I’ll reply to the Outer Sea . . .
by Elena Mikhailik
translated by Catherine Ciepiela, Sibelan Forrester, and
Val Vinokur, with Elena Mikhailik
I’ll reply to the Outer Sea that it should
have no significance — as a given, it would
Be of no account, — eternal and unchanging,
Inessential — hence preordained, pre-understood.
Transient birds, a chattering brook, and grass,
Live only within nonbeing, yet, while they last
Their entirely static sum of moments
Comprise the time in which I come to pass.
Autumn crossed out by a slant speckled wing,
The burning bush tests the road, that it might cling,
And smoke over the roof won’t cancel summer
The chimney spreading heat doesn’t change a thing.

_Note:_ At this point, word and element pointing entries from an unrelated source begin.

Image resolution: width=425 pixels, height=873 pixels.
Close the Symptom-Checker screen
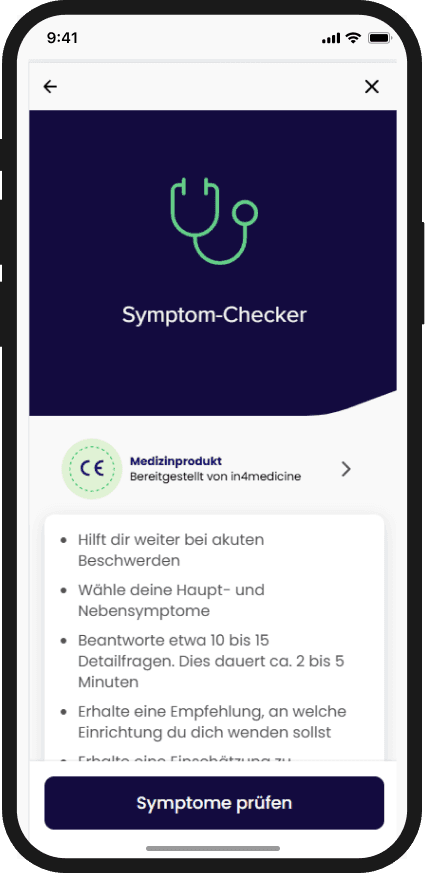point(372,86)
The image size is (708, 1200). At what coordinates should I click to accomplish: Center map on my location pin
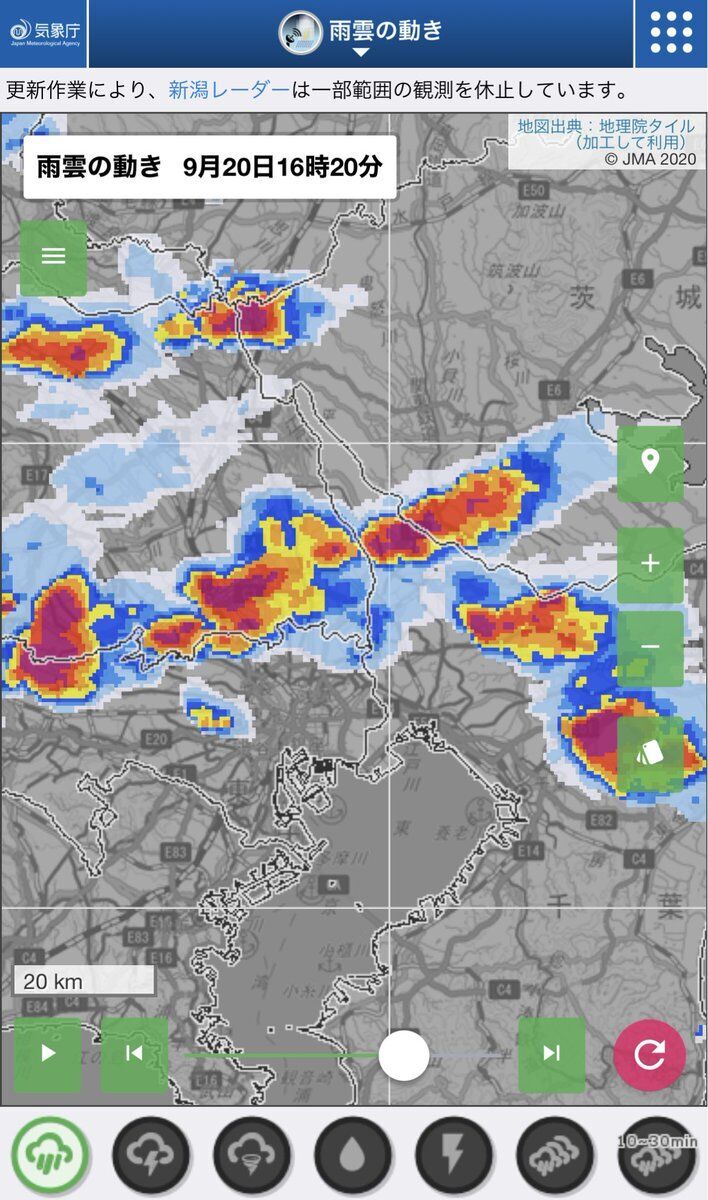[650, 464]
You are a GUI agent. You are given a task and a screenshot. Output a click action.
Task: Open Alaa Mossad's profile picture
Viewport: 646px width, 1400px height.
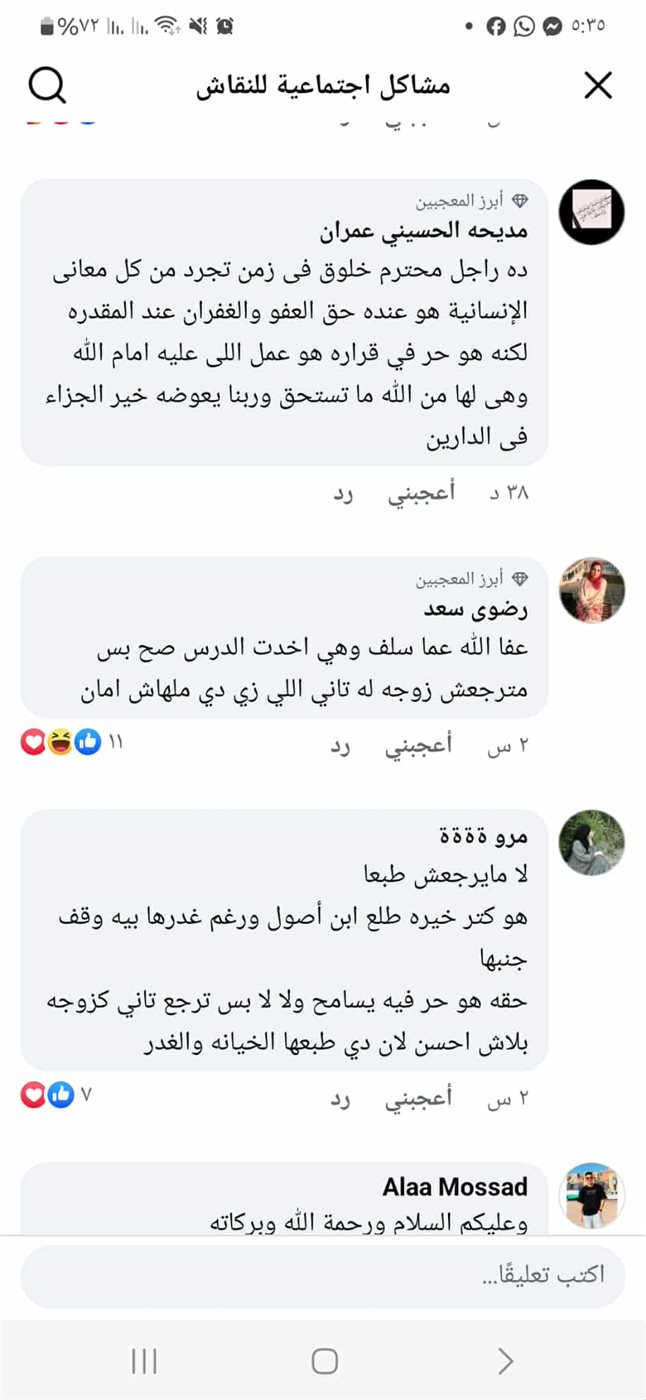pyautogui.click(x=592, y=1195)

And never mind how often your eye blinks just before
That second when light goes out above the shore —
Misreadings, obstacles, tiny details, distortions —
That is what ultimately gives us our forms.
There where the Outer Sea herds its humpbacked waves,
Where bars of sunlight bind the shore like staves
I shall reply that this rarified creation
Offers a chance to live outside of fate.
Neither the knowledge of good and evil, nor hope,
But a slight push of the oar, the oarlock’s loop,
It won’t be my soul that the waters come to encompas
Only a diary entry of everyday scope.
A roll of thunder, the usual end of the line,
And the catch of the day falls back to primordial brine.
It won’t be my soul that the waters come to swallow,
Since eternity has no use for this clotting of time.